*** Opening RECORDS SHOWN ***

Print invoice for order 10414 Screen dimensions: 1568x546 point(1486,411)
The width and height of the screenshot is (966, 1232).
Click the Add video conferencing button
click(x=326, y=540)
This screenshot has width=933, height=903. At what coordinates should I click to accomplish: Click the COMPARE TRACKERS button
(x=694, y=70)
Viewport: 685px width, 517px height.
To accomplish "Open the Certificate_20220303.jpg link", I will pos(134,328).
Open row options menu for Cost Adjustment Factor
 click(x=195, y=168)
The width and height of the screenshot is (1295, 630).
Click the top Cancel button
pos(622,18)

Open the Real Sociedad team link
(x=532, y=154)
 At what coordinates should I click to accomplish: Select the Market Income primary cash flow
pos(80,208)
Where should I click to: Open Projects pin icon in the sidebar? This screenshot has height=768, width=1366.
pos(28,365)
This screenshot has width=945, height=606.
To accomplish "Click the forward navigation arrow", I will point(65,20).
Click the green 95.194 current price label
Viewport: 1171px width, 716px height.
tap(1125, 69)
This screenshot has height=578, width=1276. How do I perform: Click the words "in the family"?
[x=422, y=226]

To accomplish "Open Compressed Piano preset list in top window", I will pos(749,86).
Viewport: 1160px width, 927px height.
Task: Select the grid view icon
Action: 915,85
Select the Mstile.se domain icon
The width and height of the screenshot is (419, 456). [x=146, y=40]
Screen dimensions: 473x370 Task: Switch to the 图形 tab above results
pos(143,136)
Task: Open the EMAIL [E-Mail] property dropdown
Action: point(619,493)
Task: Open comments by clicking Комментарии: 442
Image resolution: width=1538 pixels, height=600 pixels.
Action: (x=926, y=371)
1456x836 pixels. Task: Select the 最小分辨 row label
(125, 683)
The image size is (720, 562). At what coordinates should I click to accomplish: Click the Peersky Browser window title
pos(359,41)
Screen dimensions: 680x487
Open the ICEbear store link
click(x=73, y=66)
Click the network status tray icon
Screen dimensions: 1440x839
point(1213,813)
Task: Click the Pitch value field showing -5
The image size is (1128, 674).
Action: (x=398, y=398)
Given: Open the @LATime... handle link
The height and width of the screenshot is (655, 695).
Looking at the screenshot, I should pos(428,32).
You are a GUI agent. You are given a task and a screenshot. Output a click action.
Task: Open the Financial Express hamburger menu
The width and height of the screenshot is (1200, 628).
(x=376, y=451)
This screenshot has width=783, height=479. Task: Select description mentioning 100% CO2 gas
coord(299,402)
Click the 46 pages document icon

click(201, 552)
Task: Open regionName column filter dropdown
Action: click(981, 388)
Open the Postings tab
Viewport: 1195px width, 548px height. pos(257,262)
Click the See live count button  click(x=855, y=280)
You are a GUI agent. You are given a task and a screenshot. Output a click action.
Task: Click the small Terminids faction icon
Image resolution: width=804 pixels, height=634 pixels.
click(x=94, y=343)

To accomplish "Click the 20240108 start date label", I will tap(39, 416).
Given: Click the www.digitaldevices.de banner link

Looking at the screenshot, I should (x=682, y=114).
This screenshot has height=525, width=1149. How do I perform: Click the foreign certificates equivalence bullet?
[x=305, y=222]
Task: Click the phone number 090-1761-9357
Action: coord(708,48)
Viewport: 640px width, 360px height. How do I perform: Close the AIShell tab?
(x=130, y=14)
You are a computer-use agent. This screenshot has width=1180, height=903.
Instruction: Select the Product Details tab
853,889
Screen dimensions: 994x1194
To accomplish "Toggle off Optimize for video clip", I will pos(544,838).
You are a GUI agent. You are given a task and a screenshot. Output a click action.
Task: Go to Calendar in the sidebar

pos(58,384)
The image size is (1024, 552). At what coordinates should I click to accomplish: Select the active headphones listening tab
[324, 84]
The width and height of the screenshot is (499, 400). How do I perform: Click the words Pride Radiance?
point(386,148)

*** Closing RECORDS SHOWN ***

The records above are to be duplicated exactly, every one of them.

Print invoice for order 10414 Screen dimensions: 1568x546 point(1486,411)
The width and height of the screenshot is (966, 1232).
Click the Add video conferencing button
click(x=326, y=540)
This screenshot has width=933, height=903. At what coordinates should I click to accomplish: Click the COMPARE TRACKERS button
(x=694, y=70)
Viewport: 685px width, 517px height.
To accomplish "Open the Certificate_20220303.jpg link", I will pos(134,328).
Open row options menu for Cost Adjustment Factor
 click(x=195, y=168)
The width and height of the screenshot is (1295, 630).
Click the top Cancel button
pos(622,18)

Open the Real Sociedad team link
(x=532, y=154)
 At what coordinates should I click to accomplish: Select the Market Income primary cash flow
pos(80,208)
Where should I click to: Open Projects pin icon in the sidebar? This screenshot has height=768, width=1366.
pos(28,365)
This screenshot has width=945, height=606.
To accomplish "Click the forward navigation arrow", I will point(65,20).
Click the green 95.194 current price label
Viewport: 1171px width, 716px height.
tap(1125, 69)
This screenshot has height=578, width=1276. How do I perform: Click the words "in the family"?
[x=422, y=226]

To accomplish "Open Compressed Piano preset list in top window", I will pos(749,86).
Viewport: 1160px width, 927px height.
Task: Select the grid view icon
Action: 915,85
Select the Mstile.se domain icon
The width and height of the screenshot is (419, 456). [x=146, y=40]
Screen dimensions: 473x370 Task: Switch to the 图形 tab above results
pos(143,136)
Task: Open the EMAIL [E-Mail] property dropdown
Action: point(619,493)
Task: Open comments by clicking Комментарии: 442
Image resolution: width=1538 pixels, height=600 pixels.
Action: (x=926, y=371)
1456x836 pixels. Task: Select the 最小分辨 row label
(125, 683)
The image size is (720, 562). At what coordinates should I click to accomplish: Click the Peersky Browser window title
pos(359,41)
Screen dimensions: 680x487
Open the ICEbear store link
click(x=73, y=66)
Click the network status tray icon
Screen dimensions: 1440x839
point(1213,813)
Task: Click the Pitch value field showing -5
The image size is (1128, 674).
Action: (x=398, y=398)
Given: Open the @LATime... handle link
The height and width of the screenshot is (655, 695).
Looking at the screenshot, I should pos(428,32).
You are a GUI agent. You are given a task and a screenshot. Output a click action.
Task: Open the Financial Express hamburger menu
The width and height of the screenshot is (1200, 628).
(x=376, y=451)
This screenshot has width=783, height=479. Task: Select description mentioning 100% CO2 gas
coord(299,402)
Click the 46 pages document icon

click(201, 552)
Task: Open regionName column filter dropdown
Action: click(981, 388)
Open the Postings tab
Viewport: 1195px width, 548px height. pos(257,262)
Click the See live count button  click(x=855, y=280)
You are a GUI agent. You are given a task and a screenshot. Output a click action.
Task: Click the small Terminids faction icon
Image resolution: width=804 pixels, height=634 pixels.
click(x=94, y=343)

To accomplish "Click the 20240108 start date label", I will tap(39, 416).
Given: Click the www.digitaldevices.de banner link

Looking at the screenshot, I should (x=682, y=114).
This screenshot has height=525, width=1149. How do I perform: Click the foreign certificates equivalence bullet?
[x=305, y=222]
Task: Click the phone number 090-1761-9357
Action: coord(708,48)
Viewport: 640px width, 360px height. How do I perform: Close the AIShell tab?
(x=130, y=14)
You are a computer-use agent. This screenshot has width=1180, height=903.
Instruction: Select the Product Details tab
853,889
Screen dimensions: 994x1194
To accomplish "Toggle off Optimize for video clip", I will pos(544,838).
You are a GUI agent. You are given a task and a screenshot. Output a click action.
Task: Go to Calendar in the sidebar

pos(58,384)
The image size is (1024, 552). At what coordinates should I click to accomplish: Select the active headphones listening tab
[324, 84]
The width and height of the screenshot is (499, 400). How do I perform: Click the words Pride Radiance?
point(386,148)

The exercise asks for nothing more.